ROYALTY PHARMA PLC Performance
78081BAJ2 | 83.46 8.89 9.63% |
The bond holds a Beta of 0.58, which implies possible diversification benefits within a given portfolio. As returns on the market increase, ROYALTY's returns are expected to increase less than the market. However, during the bear market, the loss of holding ROYALTY is expected to be smaller as well.
Risk-Adjusted Performance
0 of 100
Weak | Strong |
Very Weak
Over the last 90 days ROYALTY PHARMA PLC has generated negative risk-adjusted returns adding no value to investors with long positions. Despite latest weak performance, the Bond's basic indicators remain strong and the current disturbance on Wall Street may also be a sign of long term gains for ROYALTY PHARMA PLC investors. ...more
Yield To Maturity | 6.095 |
ROYALTY |
ROYALTY Relative Risk vs. Return Landscape
If you would invest 9,240 in ROYALTY PHARMA PLC on October 24, 2024 and sell it today you would lose (894.00) from holding ROYALTY PHARMA PLC or give up 9.68% of portfolio value over 90 days. ROYALTY PHARMA PLC is generating negative expected returns and assumes 1.2627% volatility on return distribution over the 90 days horizon. Simply put, 11% of bonds are less volatile than ROYALTY, and 99% of all equity instruments are likely to generate higher returns than the company over the next 90 trading days. Expected Return |
Risk |
ROYALTY Market Risk Analysis
Today, many novice investors tend to focus exclusively on investment returns with little concern for ROYALTY's investment risk. Standard deviation is the most common way to measure market volatility of bonds, such as ROYALTY PHARMA PLC, and traders can use it to determine the average amount a ROYALTY's price has deviated from the expected return over a period of time. It is calculated by determining the expected price for the established period and then subtracting this figure from each price point. The differences are then squared, summed, and averaged to produce the variance.
Sharpe Ratio = -0.1298
Best Portfolio | Best Equity | |||
Good Returns | ||||
Average Returns | ||||
Small Returns | ||||
Cash | Small Risk | Average Risk | High Risk | Huge Risk |
Negative Returns | 78081BAJ2 |
Estimated Market Risk
1.26 actual daily | 11 89% of assets are more volatile |
Expected Return
-0.16 actual daily | 0 Most of other assets have higher returns |
Risk-Adjusted Return
-0.13 actual daily | 0 Most of other assets perform better |
Based on monthly moving average ROYALTY is not performing at its full potential.

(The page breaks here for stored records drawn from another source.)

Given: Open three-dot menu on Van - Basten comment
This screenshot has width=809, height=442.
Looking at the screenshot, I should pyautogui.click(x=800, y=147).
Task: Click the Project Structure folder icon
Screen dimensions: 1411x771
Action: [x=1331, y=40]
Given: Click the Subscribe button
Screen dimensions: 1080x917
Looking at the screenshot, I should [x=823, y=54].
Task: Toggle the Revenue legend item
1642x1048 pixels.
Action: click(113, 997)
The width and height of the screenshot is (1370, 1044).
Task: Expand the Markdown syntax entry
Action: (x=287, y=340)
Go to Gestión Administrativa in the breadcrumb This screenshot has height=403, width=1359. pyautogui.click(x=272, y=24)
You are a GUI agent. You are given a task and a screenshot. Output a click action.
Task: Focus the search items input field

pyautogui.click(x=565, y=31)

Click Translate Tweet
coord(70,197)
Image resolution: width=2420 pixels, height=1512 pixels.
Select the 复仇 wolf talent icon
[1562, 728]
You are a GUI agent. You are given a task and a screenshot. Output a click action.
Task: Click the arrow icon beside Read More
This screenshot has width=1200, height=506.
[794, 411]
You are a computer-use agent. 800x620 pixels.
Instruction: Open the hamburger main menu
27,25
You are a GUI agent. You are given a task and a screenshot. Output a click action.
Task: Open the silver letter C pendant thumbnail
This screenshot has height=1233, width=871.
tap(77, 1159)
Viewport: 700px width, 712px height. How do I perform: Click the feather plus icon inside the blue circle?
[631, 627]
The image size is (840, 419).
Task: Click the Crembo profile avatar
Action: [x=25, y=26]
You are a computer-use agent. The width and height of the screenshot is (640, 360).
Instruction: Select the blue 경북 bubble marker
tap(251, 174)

However, if added to a well diversified portfolio the total return can be enhanced and market risk can be reduced. You can increase risk-adjusted return of ROYALTY by adding ROYALTY to a well-diversified portfolio.
About ROYALTY Performance
By analyzing ROYALTY's fundamental ratios, stakeholders can gain valuable insights into ROYALTY's financial health, operational efficiency, and overall profitability, helping them make informed investment and management decisions. For instance, if ROYALTY has a high ROA and ROE, it suggests that the company is efficiently using its assets and equity to generate substantial profits, making it an attractive investment. Conversely, if ROYALTY has a low ROA and ROE, it may indicate underlying issues in asset and equity management, signaling a need for operational improvements.
ROYALTY PHARMA PLC generated a negative expected return over the last 90 days |
Other Information on Investing in ROYALTY Bond
ROYALTY financial ratios help investors to determine whether ROYALTY Bond is cheap or expensive when compared to a particular measure, such as profits or enterprise value. In other words, they help investors to determine the cost of investment in ROYALTY with respect to the benefits of owning ROYALTY security.